Search warrants were executed Friday by the Gwinnett County district attorney’s office investigating suspected insurance fraud by a Norcross drug rehabilitation clinic that recently had its license revoked by the state.

As first reported by the Atlanta Journal-Constitution, Channel 2 Action News and WSB Radio, Narconon of Georgia allegedly billed a patient’s insurer $166,275 for doctor visits that never occurred and treatment that was never provided.

Acting on that information, state Insurance Commissioner Ralph Hudgens launched his own probe, teaming up with Gwinnett District Attorney Danny Porter to obtain the warrants.

“We are actively and vigorously pursing an investigation,” Porter said.

The Church of Scientology-affiliated clinic has denied any wrongdoing, saying it follows standard billing procedures for rehabilitation facilities.

Investigators say they were surprised by the volumes of potential evidence retrieved from Narconon, which was stripped of its license in December following a decade’s worth of complaints that it was illegally operating a residential facility. Narconon is appealing the state Department of Community Health’s ruling

“We have a lot of information we’re seizing at this point” — so much, in fact, that a U-Haul was brought in to accommodate all the laptops, hard drives, billing records and other paperwork secured from Narconon’s offices off Peachtree Parkway, said Sherry Mowell, director of fraud investigation for the insurance commissioner. The seizure lasted most of the day.

Acting clinic director Jeannie Trahant declined comment. Steve Sadow, attorney for Narconon of Georgia’s former executive director Mary Rieser — who was in charge when the alleged fraud occurred — said he would withhold comment until after he reviewed the warrants.

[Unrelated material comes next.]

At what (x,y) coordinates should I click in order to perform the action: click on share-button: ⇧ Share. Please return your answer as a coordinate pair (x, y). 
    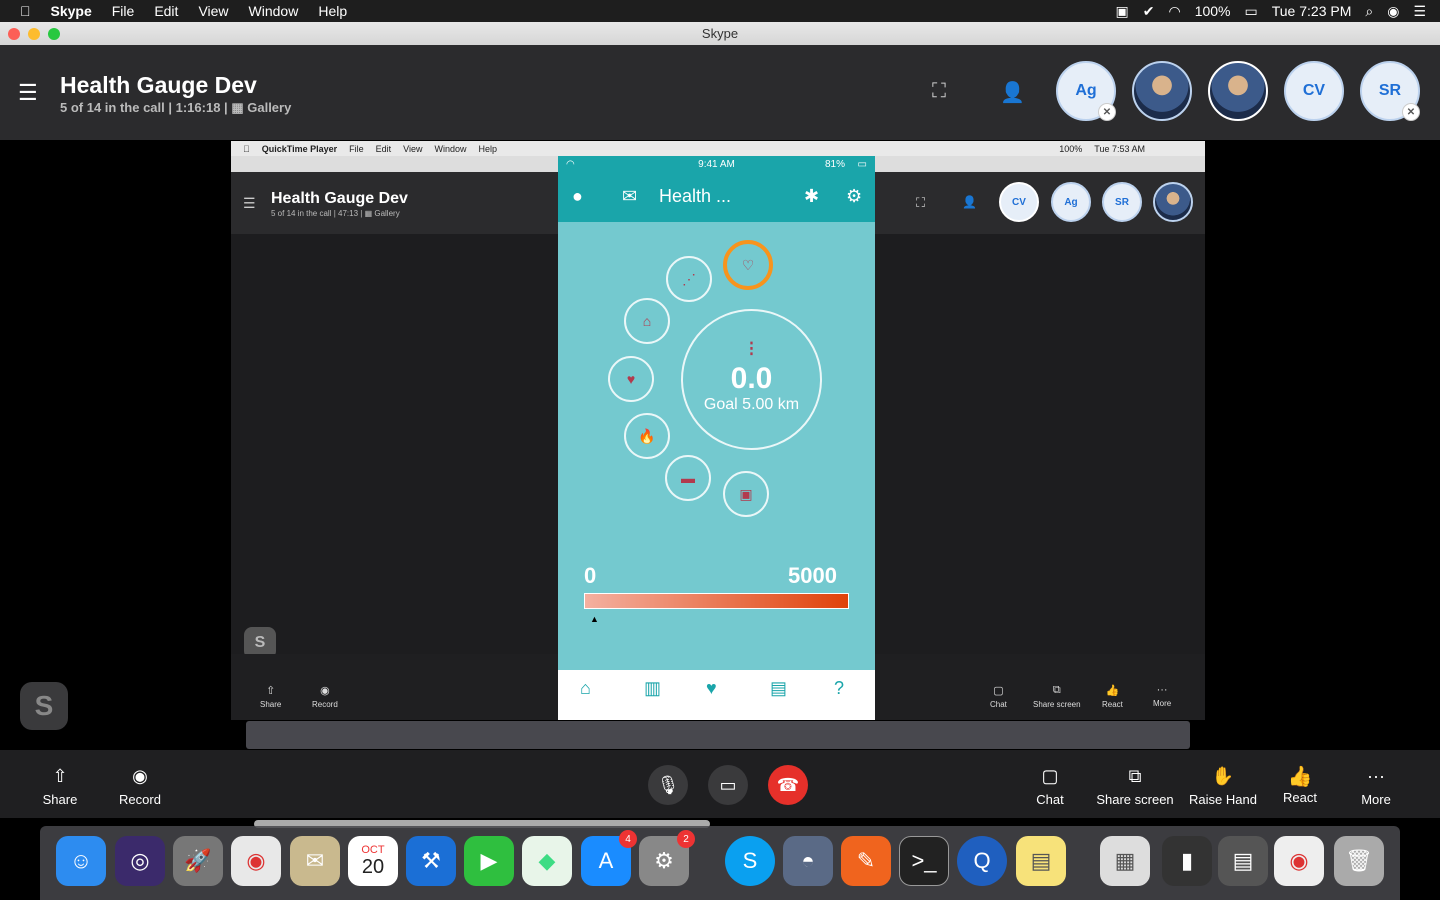
    Looking at the image, I should click on (60, 786). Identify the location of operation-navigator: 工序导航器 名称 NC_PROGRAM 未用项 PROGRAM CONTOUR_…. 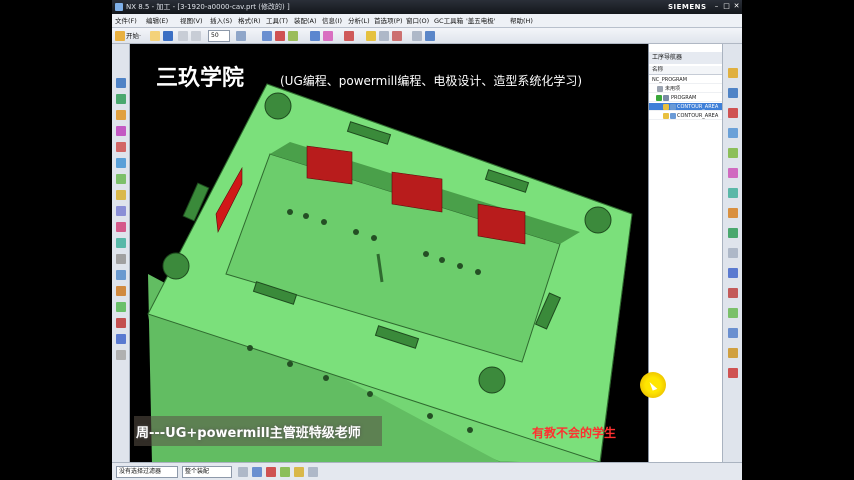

Questions about the clinic’s billing practices were first raised in a complaint from the mother of a former patient who said she discovered unauthorized claims to her insurer, United Health Care, for partial hospitalization and “intensive outpatient services” rendered to her 19-year-old daughter.

After being told her insurance wouldn’t cover her daughter’s treatment, Mary Morton, of Rome, paid Narconon of Georgia $15,000 – in advance and for the total cost of treatment, according to her contract — along with another $1,600 per month for housing.

A few months later Morton was informed by Rieser that United Health Care had yet to reimburse Narconon.

“And I asked her, ‘If they reimbursed at all they would reimburse us, because we paid in full,’” Morton told the AJC. “And she said she wasn’t aware of what our contract was.”

Morton subsequently discovered UHC had been billed an average of $4,800 a week for doctor visits she said never took place. The billing continued even after her daughter left the program in October 2012, according to documents Morton provided to the AJC.

Lisa Robbins at the Robbins Health Care Alliance in Stone Mountain and Casey Locarnini at Dunwoody Urgent Care Clinic — the doctors Narconon claims treated Morton’s daughter — are cooperating with investigators, Hudgens said.

“From our indications, [the doctors] have not performed the services that were described in the medical billing,” he said. “We have credible information that insurance fraud is taking place at Narconon.”

Still, insurance fraud — which carries a sentence of up to 10 years in prison — is difficult to prove, according to Porter, as charges can only be brought against individuals, not organizations.

The investigation is expected to take several months, said Mowell, the insurance commissioner’s chief fraud inspector.

Narconon of Georgia recently settled a wrongful death suit brought by the family of Patrick Desmond, who died four years ago of a lethal combination of alcohol and opiates while a patient at the Norcross facility.

“On behalf of the numerous clients I represent who have been defrauded by Narconon’s bogus drug rehab scam I would like to applaud the Georgia criminal authorities for the actions they took today,” said attorney Jeff Harris, who represents the Desmonds and Mary Morton. “I sincerely hope that this spells the end of this dangerous and deceptive operation.”